Dataset rows:
━━━━
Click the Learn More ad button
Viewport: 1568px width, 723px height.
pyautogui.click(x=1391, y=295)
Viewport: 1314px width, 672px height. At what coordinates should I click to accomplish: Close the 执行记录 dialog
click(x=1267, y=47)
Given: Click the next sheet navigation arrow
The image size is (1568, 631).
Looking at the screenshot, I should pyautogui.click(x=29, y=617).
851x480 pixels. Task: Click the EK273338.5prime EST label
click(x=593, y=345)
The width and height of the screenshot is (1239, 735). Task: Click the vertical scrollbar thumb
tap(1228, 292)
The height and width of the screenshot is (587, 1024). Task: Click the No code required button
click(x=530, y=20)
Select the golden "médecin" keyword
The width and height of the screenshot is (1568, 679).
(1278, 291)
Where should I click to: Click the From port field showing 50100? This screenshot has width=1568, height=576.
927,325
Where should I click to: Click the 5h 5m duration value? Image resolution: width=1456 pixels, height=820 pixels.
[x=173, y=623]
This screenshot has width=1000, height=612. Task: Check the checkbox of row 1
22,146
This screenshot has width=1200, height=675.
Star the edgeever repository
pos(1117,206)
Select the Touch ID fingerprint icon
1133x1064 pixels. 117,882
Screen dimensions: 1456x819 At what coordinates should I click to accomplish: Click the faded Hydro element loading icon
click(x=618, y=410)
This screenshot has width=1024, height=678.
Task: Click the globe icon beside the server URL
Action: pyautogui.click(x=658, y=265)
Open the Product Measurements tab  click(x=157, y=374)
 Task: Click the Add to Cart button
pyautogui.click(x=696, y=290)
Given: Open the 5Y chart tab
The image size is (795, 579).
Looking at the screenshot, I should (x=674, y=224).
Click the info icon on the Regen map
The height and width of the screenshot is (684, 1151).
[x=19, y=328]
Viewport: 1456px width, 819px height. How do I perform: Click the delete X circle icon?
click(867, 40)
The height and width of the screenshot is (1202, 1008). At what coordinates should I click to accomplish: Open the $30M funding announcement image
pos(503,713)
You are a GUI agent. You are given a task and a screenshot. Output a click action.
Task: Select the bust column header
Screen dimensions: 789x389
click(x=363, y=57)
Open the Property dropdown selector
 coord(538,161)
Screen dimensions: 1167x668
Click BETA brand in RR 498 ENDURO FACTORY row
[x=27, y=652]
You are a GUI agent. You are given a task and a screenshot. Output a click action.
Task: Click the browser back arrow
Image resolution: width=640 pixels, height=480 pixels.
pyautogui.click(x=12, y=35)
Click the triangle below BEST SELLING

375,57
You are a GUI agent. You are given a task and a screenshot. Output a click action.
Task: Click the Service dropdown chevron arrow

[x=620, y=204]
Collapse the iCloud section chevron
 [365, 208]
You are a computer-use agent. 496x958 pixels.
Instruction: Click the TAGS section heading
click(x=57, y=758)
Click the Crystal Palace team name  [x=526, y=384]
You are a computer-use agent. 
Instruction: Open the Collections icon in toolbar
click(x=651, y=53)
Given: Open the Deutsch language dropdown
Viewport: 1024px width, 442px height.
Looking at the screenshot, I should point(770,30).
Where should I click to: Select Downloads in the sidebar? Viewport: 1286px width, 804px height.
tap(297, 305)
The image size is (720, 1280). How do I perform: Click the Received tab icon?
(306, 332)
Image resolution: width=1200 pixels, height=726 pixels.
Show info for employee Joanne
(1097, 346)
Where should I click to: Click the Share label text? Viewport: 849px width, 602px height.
━━━━
## Objective
Reproduce every one of the records above verbatim, without changing a single character.

## Written reply
Click the Learn More ad button
Viewport: 1568px width, 723px height.
pyautogui.click(x=1391, y=295)
Viewport: 1314px width, 672px height. At what coordinates should I click to accomplish: Close the 执行记录 dialog
click(x=1267, y=47)
Given: Click the next sheet navigation arrow
The image size is (1568, 631).
Looking at the screenshot, I should pyautogui.click(x=29, y=617).
851x480 pixels. Task: Click the EK273338.5prime EST label
click(x=593, y=345)
The width and height of the screenshot is (1239, 735). Task: Click the vertical scrollbar thumb
tap(1228, 292)
The height and width of the screenshot is (587, 1024). Task: Click the No code required button
click(x=530, y=20)
Select the golden "médecin" keyword
The width and height of the screenshot is (1568, 679).
(1278, 291)
Where should I click to: Click the From port field showing 50100? This screenshot has width=1568, height=576.
927,325
Where should I click to: Click the 5h 5m duration value? Image resolution: width=1456 pixels, height=820 pixels.
[x=173, y=623]
This screenshot has width=1000, height=612. Task: Check the checkbox of row 1
22,146
This screenshot has width=1200, height=675.
Star the edgeever repository
pos(1117,206)
Select the Touch ID fingerprint icon
1133x1064 pixels. 117,882
Screen dimensions: 1456x819 At what coordinates should I click to accomplish: Click the faded Hydro element loading icon
click(x=618, y=410)
This screenshot has width=1024, height=678.
Task: Click the globe icon beside the server URL
Action: pyautogui.click(x=658, y=265)
Open the Product Measurements tab  click(x=157, y=374)
 Task: Click the Add to Cart button
pyautogui.click(x=696, y=290)
Given: Open the 5Y chart tab
The image size is (795, 579).
Looking at the screenshot, I should (x=674, y=224).
Click the info icon on the Regen map
The height and width of the screenshot is (684, 1151).
[x=19, y=328]
Viewport: 1456px width, 819px height. How do I perform: Click the delete X circle icon?
click(867, 40)
The height and width of the screenshot is (1202, 1008). At what coordinates should I click to accomplish: Open the $30M funding announcement image
pos(503,713)
You are a GUI agent. You are given a task and a screenshot. Output a click action.
Task: Select the bust column header
Screen dimensions: 789x389
click(x=363, y=57)
Open the Property dropdown selector
 coord(538,161)
Screen dimensions: 1167x668
Click BETA brand in RR 498 ENDURO FACTORY row
[x=27, y=652]
You are a GUI agent. You are given a task and a screenshot. Output a click action.
Task: Click the browser back arrow
Image resolution: width=640 pixels, height=480 pixels.
pyautogui.click(x=12, y=35)
Click the triangle below BEST SELLING

375,57
You are a GUI agent. You are given a task and a screenshot. Output a click action.
Task: Click the Service dropdown chevron arrow

[x=620, y=204]
Collapse the iCloud section chevron
 [365, 208]
You are a computer-use agent. 496x958 pixels.
Instruction: Click the TAGS section heading
click(x=57, y=758)
Click the Crystal Palace team name  [x=526, y=384]
You are a computer-use agent. 
Instruction: Open the Collections icon in toolbar
click(x=651, y=53)
Given: Open the Deutsch language dropdown
Viewport: 1024px width, 442px height.
Looking at the screenshot, I should point(770,30).
Where should I click to: Select Downloads in the sidebar? Viewport: 1286px width, 804px height.
tap(297, 305)
The image size is (720, 1280). How do I perform: Click the Received tab icon?
(306, 332)
Image resolution: width=1200 pixels, height=726 pixels.
Show info for employee Joanne
(1097, 346)
Where should I click to: Click the Share label text? Viewport: 849px width, 602px height.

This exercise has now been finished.